Are you the kind who reads the paper cover to cover?
I’m thinking of the back of Section B of the Independent, where you will find the legal notices in columns of small gray type. I realize it’s tempting to skip over that page when what you’re heading for are the pleasures of the horoscope or the Arts & Minds section.
But there are some good stories to be found in these seemingly staid entries.
They’re also a critically important part of having local governments that work. They’re called “legals” because the law requires that the public be notified in advance whenever officials are considering taking certain actions — making exceptions to rules about what can be built, granting licenses, or giving a property owner permission to demolish a structure that might be historic, for example. All of those decisions have to be made in public meetings and have to be advertised in a “newspaper of general circulation.”
We sometimes hear complaints that local government is too secretive — that decisions are made out of sight, behind closed doors. The implication is that insiders must be getting away with all kinds of things. If you feel that way, I recommend reading the legal notices. They’re your invitation into those civic secrets.
If you doubt me, check out the legals here. You’ll find all kinds of potentially fascinating public dramas that are about to happen.
For example, a liquor store on Route 6 in Wellfleet was recently denied an extension of its seasonal license. As we reported, more than 100 people signed a petition opposing the extension. But the owner is coming back to the select board on Jan. 17, seeking a year-round license this time.

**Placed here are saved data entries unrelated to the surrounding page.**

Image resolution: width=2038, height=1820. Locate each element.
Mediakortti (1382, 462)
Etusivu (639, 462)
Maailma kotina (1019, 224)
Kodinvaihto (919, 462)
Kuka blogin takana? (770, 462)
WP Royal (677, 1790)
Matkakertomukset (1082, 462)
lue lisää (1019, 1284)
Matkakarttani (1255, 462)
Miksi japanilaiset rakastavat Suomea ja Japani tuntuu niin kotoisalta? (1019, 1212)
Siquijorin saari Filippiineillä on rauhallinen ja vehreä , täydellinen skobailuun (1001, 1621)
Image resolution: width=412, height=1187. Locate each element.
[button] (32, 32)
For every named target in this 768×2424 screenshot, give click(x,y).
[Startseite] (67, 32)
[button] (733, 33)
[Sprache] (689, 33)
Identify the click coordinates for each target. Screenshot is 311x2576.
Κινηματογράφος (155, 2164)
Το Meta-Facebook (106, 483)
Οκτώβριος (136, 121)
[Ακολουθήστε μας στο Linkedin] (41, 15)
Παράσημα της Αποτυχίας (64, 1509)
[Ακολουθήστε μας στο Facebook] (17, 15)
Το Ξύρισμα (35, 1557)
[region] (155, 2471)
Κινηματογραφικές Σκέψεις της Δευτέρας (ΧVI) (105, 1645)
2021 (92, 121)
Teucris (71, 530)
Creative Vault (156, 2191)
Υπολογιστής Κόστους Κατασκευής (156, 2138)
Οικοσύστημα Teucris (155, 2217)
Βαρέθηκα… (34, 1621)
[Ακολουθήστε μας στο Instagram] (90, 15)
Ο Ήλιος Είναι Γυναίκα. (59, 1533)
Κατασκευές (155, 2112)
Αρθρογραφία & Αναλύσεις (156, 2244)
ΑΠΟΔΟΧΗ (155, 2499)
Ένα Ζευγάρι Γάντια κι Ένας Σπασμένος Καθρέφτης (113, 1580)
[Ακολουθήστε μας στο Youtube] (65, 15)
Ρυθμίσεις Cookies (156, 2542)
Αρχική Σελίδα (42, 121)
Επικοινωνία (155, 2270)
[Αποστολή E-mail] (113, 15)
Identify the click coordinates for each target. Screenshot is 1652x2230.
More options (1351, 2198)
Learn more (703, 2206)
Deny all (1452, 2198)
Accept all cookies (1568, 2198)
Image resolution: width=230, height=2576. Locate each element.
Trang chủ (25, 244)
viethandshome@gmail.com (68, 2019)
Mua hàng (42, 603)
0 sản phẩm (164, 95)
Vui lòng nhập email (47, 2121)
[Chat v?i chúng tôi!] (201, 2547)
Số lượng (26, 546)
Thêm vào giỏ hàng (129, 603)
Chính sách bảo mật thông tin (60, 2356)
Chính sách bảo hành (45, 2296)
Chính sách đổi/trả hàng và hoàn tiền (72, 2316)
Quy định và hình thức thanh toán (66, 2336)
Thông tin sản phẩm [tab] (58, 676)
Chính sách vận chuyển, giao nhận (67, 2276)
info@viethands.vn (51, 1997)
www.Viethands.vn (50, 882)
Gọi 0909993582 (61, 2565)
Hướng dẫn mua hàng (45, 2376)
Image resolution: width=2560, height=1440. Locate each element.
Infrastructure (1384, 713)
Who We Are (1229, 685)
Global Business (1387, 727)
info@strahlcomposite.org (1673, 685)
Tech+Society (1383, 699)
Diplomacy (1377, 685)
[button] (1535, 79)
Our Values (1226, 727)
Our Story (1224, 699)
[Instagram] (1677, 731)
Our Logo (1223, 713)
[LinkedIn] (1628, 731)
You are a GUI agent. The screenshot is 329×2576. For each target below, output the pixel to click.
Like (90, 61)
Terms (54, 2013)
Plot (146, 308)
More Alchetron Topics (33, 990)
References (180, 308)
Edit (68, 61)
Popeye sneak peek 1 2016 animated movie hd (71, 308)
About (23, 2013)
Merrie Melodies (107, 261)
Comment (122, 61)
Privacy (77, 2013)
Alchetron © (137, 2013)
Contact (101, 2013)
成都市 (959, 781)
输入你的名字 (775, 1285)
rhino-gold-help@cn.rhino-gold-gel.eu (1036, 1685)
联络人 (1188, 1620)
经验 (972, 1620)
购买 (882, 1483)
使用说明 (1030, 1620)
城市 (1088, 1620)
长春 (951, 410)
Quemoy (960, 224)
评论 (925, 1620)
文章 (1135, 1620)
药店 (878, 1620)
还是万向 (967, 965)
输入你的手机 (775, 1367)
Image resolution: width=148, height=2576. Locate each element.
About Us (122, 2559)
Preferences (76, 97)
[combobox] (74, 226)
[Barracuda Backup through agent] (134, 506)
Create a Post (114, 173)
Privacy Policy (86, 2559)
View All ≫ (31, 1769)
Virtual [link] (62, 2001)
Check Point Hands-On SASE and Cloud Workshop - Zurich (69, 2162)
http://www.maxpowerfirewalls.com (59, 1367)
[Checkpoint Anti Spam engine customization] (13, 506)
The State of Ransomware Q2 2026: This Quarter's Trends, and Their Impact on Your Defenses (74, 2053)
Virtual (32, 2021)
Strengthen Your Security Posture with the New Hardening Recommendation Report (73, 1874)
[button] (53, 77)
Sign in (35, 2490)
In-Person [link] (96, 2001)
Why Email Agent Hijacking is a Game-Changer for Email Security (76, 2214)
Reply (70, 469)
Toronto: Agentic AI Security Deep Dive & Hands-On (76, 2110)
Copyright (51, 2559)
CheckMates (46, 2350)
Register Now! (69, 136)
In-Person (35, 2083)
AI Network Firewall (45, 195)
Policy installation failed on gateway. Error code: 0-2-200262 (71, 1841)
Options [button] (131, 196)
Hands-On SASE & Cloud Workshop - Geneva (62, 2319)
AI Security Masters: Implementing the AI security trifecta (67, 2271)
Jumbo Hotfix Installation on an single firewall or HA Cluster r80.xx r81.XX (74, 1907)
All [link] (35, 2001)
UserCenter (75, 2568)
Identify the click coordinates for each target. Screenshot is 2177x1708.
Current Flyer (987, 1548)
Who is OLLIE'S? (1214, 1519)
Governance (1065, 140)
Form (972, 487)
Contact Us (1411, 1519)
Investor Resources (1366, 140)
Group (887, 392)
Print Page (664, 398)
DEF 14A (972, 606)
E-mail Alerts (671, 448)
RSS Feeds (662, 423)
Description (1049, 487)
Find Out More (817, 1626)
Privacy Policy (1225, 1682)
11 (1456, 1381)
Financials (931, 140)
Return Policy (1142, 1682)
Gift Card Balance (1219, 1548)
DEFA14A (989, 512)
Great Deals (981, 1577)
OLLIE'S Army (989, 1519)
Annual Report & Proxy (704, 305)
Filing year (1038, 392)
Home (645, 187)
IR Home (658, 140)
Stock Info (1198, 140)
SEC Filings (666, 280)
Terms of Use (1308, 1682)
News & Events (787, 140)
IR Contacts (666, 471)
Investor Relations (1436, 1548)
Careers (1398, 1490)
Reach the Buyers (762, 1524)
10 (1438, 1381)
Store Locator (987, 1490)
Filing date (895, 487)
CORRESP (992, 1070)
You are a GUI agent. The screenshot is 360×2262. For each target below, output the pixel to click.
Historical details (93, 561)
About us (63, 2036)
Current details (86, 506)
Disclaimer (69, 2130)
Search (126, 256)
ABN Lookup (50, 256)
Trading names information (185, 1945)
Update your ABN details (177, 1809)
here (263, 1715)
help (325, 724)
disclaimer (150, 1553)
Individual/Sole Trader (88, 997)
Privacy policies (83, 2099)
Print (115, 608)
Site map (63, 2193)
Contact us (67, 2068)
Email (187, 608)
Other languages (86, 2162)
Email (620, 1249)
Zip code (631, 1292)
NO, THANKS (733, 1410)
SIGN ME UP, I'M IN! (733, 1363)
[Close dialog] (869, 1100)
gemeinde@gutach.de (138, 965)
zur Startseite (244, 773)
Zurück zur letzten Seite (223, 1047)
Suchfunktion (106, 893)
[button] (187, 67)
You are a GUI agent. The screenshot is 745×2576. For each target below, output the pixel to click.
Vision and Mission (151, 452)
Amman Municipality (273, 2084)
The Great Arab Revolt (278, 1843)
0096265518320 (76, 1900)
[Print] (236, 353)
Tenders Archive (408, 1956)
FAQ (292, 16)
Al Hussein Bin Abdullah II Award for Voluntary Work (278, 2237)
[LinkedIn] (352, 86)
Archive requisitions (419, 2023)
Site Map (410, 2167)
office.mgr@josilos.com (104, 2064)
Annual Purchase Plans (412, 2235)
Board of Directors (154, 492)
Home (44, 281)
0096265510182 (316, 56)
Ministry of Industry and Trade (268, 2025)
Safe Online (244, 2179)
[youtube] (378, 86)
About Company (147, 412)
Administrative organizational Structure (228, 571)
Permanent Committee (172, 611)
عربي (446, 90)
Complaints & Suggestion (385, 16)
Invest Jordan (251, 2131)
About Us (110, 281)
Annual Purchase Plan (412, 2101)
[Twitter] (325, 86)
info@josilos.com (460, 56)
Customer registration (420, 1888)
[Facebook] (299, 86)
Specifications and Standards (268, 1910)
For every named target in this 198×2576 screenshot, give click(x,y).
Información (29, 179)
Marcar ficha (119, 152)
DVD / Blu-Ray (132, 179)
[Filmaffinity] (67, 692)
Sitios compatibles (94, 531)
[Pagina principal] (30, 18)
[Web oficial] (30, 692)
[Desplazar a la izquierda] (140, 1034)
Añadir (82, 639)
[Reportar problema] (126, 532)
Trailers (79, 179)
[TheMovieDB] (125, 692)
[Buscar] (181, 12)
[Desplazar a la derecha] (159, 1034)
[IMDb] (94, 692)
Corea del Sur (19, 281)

The Provincetown Planning Board will hear a property owner’s proposal to build a new deck, stairs, shed, and jacuzzi along with retaining walls on a site up in the town’s High Elevation Protection District. If that sounds like no big deal, read Christine Legere’s report about a similar case in which the owners want to build an “infinity” pool with a waterfall, and the planning board turned them down. The parties are now fighting it out in Land Court.
The Provincetown tree warden wants to cut down a 50-foot cottonwood and a 20-foot Siberian elm that he says are decayed and pose a danger to public safety. That could be an easy call — but local tree lovers might want to have a chance to say goodbye.
The cast of characters in the legals — applicants, neighbors, town employees, board members — is large. Looking over the actors is akin to keeping tabs on the neighborhood action from a park bench or a balcony, which, as Jane Jacobs wrote in The Death and Life of Great American Cities, is both entertaining and essential to safeguarding the freedom of a place.
You thought nothing happens on the Outer Cape in January? It’s a hotbed of civics and even melodrama. You just need to read the fine print.